**AVAILABLE DATA**
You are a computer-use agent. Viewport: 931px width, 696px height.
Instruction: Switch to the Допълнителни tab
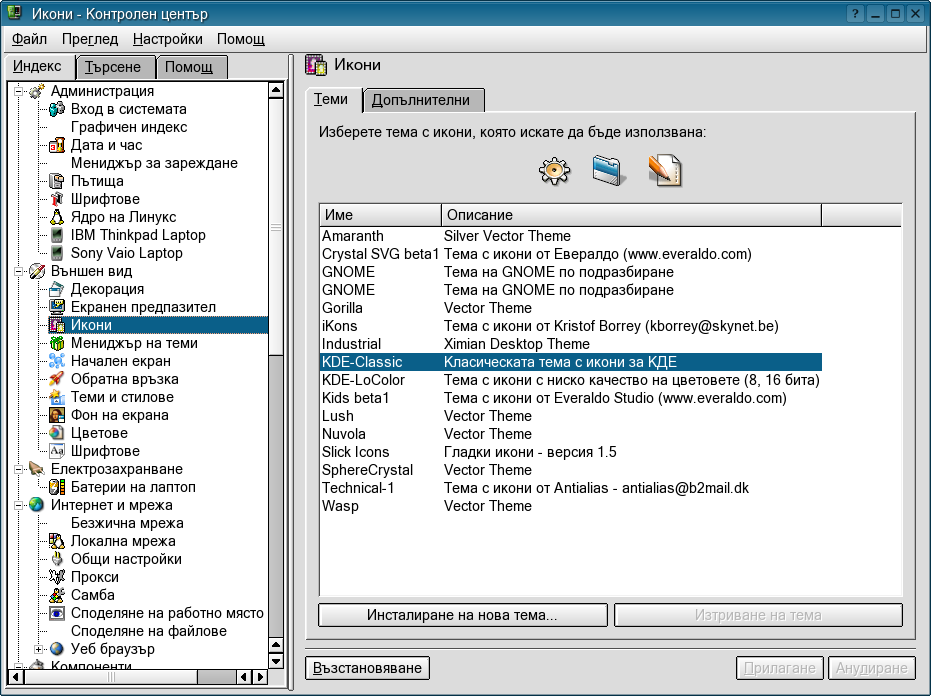click(426, 100)
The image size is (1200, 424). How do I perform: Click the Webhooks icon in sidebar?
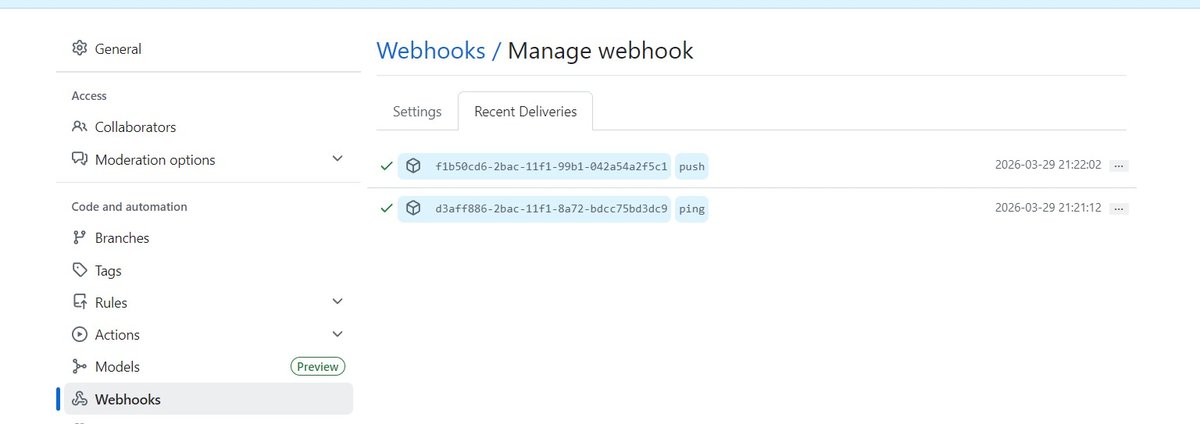tap(80, 399)
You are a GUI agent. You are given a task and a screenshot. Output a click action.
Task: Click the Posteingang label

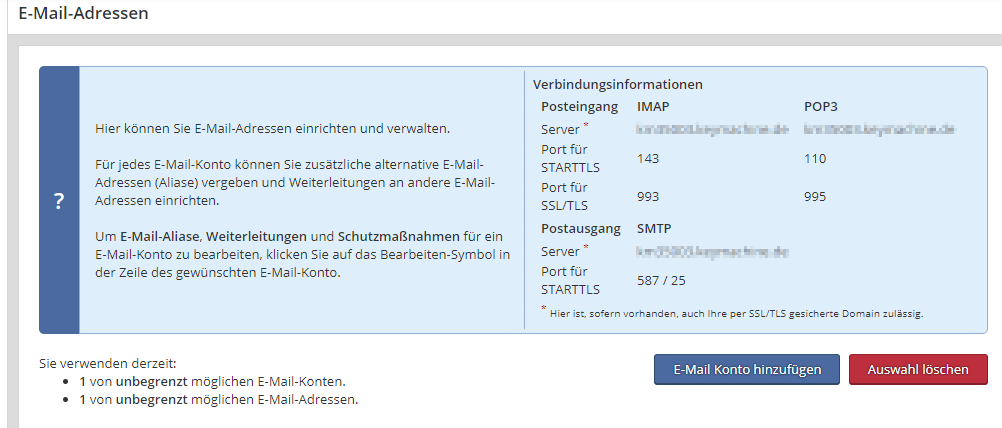click(x=579, y=106)
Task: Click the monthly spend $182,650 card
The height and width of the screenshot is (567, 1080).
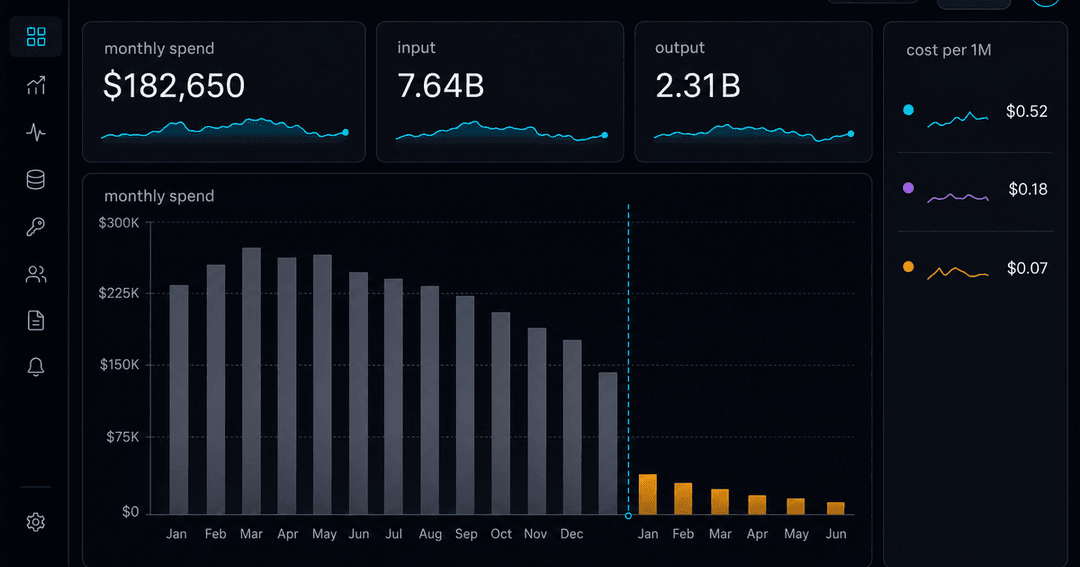Action: tap(224, 92)
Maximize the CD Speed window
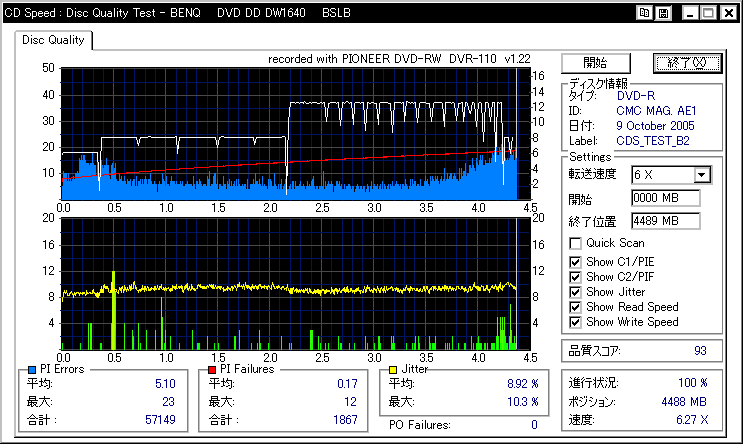743x444 pixels. coord(707,13)
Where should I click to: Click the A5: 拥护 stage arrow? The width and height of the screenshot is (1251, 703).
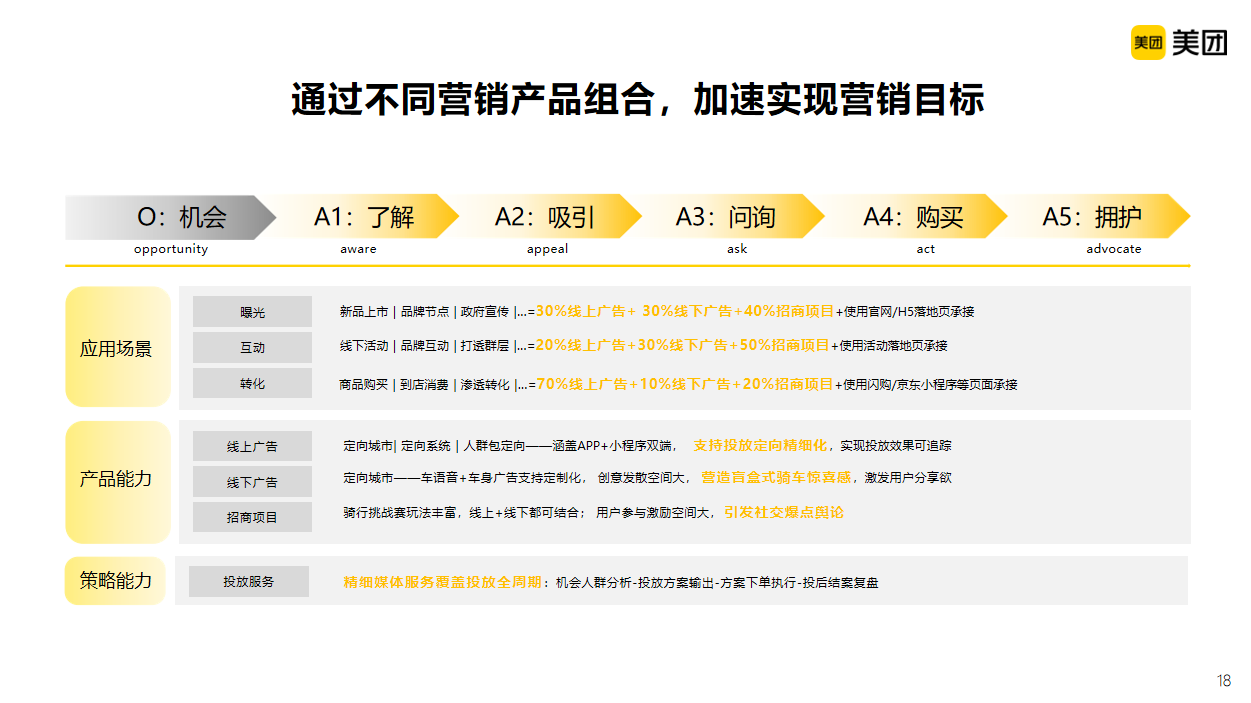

**EXERCISE OBJECTIVE**
Your reply should hold all the lines from the listing above in which "agent" appears.

**ANSWER TO THIS TASK**
You are a computer-use agent. Viewport: 931px width, 696px height.
You are a GUI agent. You are given a task and a screenshot. Output a click action.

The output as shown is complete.